Question: Can FPKM or TPM values be used as RUVs input ?
6 months ago
I am trying to normalize my RNA-seq expression using spike-ins by RUVSeq package. However, I noticed that the input for RUVseq is count-based expression. My expression matrix is based on RPKM or TPM from STAR-RSEM pipeline. So I want to ask could RUVSeq also work for RPKM or TPM values? Do I must calculate count values instead?



4 months ago
davide risso
Weill Cornell Medicine
Hi Wei,

RUVSeq is designed to work with gene-level counts. If you are working with TPM or FPKM quantities, you may want to use the ruv package on CRAN or the RUVnormalize package in Bioconductor, depending if you have a supervised or unsupervised problem.
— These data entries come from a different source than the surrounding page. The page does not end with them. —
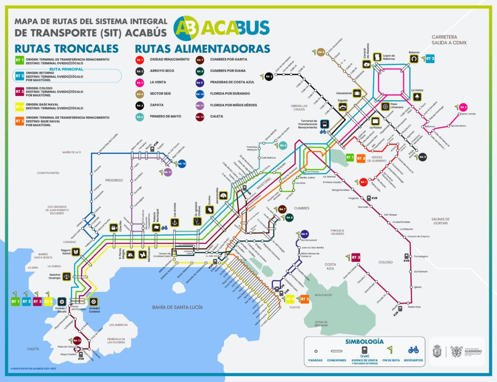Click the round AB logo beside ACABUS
tap(186, 27)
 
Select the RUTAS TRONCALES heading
tap(66, 49)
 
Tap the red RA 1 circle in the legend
tap(140, 60)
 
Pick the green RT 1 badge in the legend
tap(20, 60)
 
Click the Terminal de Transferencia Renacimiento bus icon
tap(324, 124)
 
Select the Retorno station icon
tap(414, 59)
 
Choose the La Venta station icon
tap(417, 97)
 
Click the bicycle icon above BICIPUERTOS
tap(413, 350)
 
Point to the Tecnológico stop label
tap(421, 256)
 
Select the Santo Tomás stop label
tap(467, 114)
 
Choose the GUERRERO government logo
tap(465, 350)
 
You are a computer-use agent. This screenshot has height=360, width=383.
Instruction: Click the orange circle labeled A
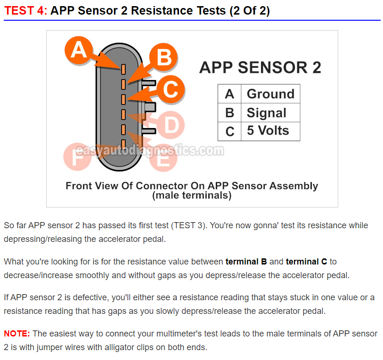[79, 50]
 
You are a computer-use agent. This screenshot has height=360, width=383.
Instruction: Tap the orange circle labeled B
[163, 57]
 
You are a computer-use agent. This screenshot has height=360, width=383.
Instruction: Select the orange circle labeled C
[170, 89]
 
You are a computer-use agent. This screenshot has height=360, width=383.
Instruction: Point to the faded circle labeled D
[171, 125]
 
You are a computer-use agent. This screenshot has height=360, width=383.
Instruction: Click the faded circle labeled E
[163, 158]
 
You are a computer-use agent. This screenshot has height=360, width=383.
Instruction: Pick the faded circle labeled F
[77, 157]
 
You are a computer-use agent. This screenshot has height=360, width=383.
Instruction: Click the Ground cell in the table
[270, 94]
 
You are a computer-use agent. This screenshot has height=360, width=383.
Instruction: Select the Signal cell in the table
[270, 113]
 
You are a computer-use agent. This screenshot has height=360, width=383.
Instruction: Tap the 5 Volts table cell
[270, 131]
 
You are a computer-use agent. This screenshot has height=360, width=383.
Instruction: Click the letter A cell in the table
[229, 94]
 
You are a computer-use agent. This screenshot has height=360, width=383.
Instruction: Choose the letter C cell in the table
[229, 131]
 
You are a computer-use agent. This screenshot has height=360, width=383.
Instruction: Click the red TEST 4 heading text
[25, 11]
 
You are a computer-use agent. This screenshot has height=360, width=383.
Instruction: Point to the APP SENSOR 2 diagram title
[260, 67]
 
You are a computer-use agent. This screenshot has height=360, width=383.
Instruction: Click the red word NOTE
[17, 333]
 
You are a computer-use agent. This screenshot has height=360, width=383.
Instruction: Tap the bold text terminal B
[246, 261]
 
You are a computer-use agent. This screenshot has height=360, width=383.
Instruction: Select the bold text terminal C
[307, 261]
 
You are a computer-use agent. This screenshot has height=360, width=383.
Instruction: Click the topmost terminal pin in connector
[123, 69]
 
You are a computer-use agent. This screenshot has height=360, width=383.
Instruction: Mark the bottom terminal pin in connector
[123, 144]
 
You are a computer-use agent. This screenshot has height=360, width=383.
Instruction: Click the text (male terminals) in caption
[192, 195]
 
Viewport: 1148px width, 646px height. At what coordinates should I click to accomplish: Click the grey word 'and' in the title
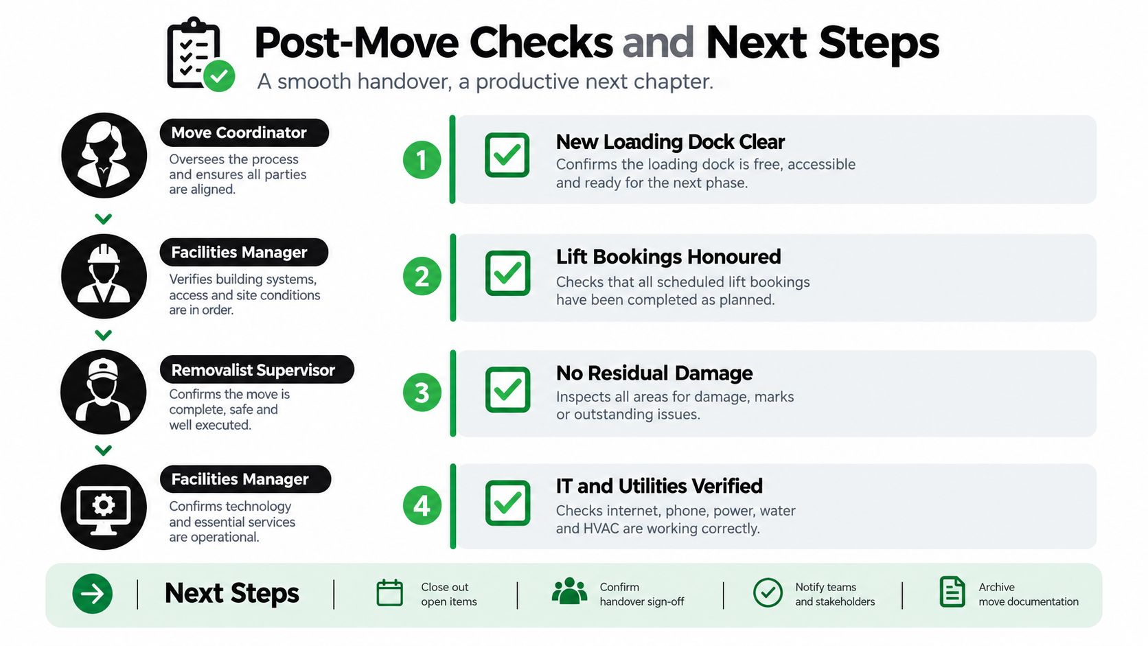(x=658, y=43)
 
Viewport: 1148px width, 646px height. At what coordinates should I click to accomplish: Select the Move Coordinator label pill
(x=244, y=132)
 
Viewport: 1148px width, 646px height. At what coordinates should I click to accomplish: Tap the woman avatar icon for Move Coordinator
(x=104, y=155)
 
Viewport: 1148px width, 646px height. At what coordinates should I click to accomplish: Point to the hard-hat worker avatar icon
(x=104, y=276)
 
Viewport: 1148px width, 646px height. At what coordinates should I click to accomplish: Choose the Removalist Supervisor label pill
(x=257, y=369)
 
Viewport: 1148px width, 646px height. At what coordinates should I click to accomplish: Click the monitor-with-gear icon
(x=104, y=507)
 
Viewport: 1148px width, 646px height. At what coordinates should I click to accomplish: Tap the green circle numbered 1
(x=422, y=160)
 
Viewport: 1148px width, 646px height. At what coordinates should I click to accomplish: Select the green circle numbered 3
(x=422, y=393)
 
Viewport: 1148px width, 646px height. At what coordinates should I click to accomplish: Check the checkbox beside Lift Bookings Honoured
(x=507, y=273)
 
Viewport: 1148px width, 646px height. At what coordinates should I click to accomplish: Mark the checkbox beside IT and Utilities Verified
(x=507, y=503)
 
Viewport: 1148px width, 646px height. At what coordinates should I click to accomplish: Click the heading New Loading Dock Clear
(x=670, y=142)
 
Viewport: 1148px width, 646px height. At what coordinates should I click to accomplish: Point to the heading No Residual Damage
(x=654, y=373)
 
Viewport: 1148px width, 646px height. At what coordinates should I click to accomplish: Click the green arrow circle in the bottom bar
(x=92, y=594)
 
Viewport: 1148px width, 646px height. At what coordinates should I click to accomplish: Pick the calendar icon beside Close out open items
(x=389, y=592)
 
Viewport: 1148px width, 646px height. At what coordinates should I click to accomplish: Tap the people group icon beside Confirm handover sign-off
(x=569, y=591)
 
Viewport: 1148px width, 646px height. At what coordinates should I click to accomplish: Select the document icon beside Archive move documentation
(x=952, y=592)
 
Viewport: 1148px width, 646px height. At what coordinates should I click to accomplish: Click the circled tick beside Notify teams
(x=768, y=592)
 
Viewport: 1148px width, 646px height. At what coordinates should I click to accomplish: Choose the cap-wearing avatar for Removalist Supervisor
(x=104, y=393)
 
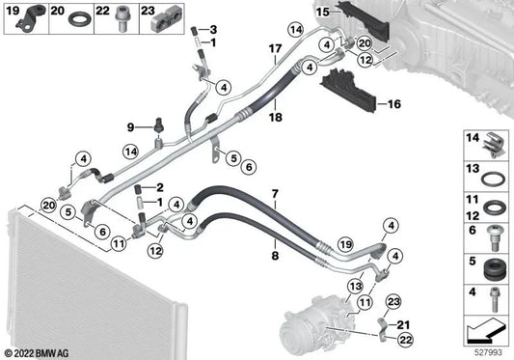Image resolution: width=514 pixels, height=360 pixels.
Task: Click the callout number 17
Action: (274, 48)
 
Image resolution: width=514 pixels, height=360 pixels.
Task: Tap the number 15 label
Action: (325, 13)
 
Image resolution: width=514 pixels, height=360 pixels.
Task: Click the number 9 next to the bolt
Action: (131, 127)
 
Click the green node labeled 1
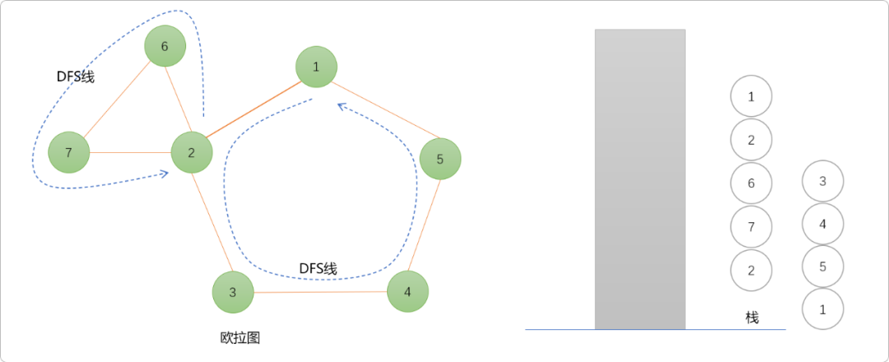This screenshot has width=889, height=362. pos(316,67)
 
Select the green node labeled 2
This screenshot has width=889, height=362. pos(192,152)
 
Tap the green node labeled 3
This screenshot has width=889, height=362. pos(233,292)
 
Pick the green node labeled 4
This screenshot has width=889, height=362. pos(407,291)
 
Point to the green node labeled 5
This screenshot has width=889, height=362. pos(440,159)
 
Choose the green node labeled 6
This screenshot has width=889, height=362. pos(165,46)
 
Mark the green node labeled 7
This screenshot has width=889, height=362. pos(68,152)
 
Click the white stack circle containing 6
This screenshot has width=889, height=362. pos(751,183)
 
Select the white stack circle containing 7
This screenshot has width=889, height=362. pos(751,226)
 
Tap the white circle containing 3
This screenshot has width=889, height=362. pos(822,182)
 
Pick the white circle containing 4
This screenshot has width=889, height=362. pos(822,223)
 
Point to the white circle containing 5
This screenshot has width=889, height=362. pos(822,266)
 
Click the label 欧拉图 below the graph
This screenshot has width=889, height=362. pos(240,337)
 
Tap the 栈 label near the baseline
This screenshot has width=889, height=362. pos(752,318)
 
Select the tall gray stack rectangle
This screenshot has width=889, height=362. pos(640,179)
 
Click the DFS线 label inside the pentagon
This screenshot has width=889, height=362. pos(318,268)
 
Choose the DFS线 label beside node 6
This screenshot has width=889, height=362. pos(76,77)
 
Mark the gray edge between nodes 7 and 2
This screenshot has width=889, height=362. pos(130,152)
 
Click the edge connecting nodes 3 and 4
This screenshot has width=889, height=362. pos(320,292)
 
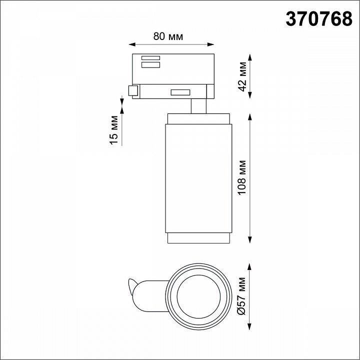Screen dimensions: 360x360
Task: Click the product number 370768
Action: [318, 19]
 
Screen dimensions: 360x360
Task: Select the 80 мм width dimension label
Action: [168, 36]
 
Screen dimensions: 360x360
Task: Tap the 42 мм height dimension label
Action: [242, 76]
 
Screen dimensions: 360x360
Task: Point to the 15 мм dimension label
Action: [114, 130]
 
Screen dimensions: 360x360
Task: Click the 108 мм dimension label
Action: [242, 178]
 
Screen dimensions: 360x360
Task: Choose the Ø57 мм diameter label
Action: [242, 296]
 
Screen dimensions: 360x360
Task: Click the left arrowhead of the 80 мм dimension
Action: [132, 44]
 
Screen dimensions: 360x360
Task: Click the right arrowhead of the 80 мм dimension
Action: [211, 44]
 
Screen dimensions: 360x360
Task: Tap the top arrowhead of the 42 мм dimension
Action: [250, 57]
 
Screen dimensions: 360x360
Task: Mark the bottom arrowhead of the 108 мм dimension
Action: [250, 240]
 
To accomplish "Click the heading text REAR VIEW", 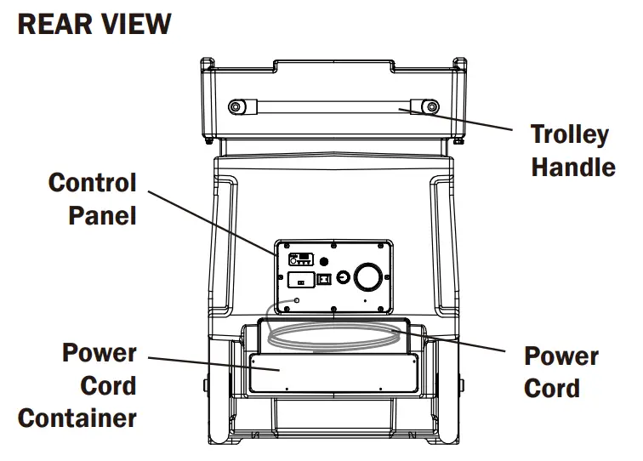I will (x=94, y=23).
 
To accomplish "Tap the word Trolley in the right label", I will (x=569, y=134).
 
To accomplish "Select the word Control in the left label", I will (x=92, y=182).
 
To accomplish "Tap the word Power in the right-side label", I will (x=562, y=356).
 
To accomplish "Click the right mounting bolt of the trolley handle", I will (x=431, y=106).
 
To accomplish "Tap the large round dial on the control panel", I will (x=368, y=276).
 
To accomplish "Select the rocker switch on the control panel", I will (x=323, y=277).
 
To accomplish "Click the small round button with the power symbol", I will (x=343, y=277).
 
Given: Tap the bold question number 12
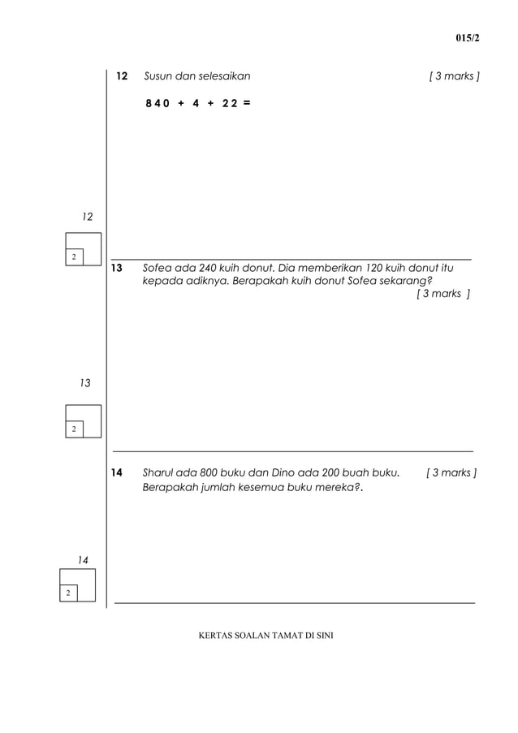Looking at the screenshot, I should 122,76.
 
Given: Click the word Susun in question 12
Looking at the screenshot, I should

Although these packages were designed for microarray data, you can try to use as input the log of FPKM / TPM, essentially assuming a linear model for these data.

An alternative would be to compute the expected counts from RSEM (perhaps rounding them to nearest integer) and assume that you're dealing with actual counts, using the regular RUVSeq pipeline.

Note that both approaches are non-standard uses of the packages, hence it is extra important for you to check the assumptions of the model (i.e., linear models for ruv / RUVnormalize and log-linear model for RUVSeq).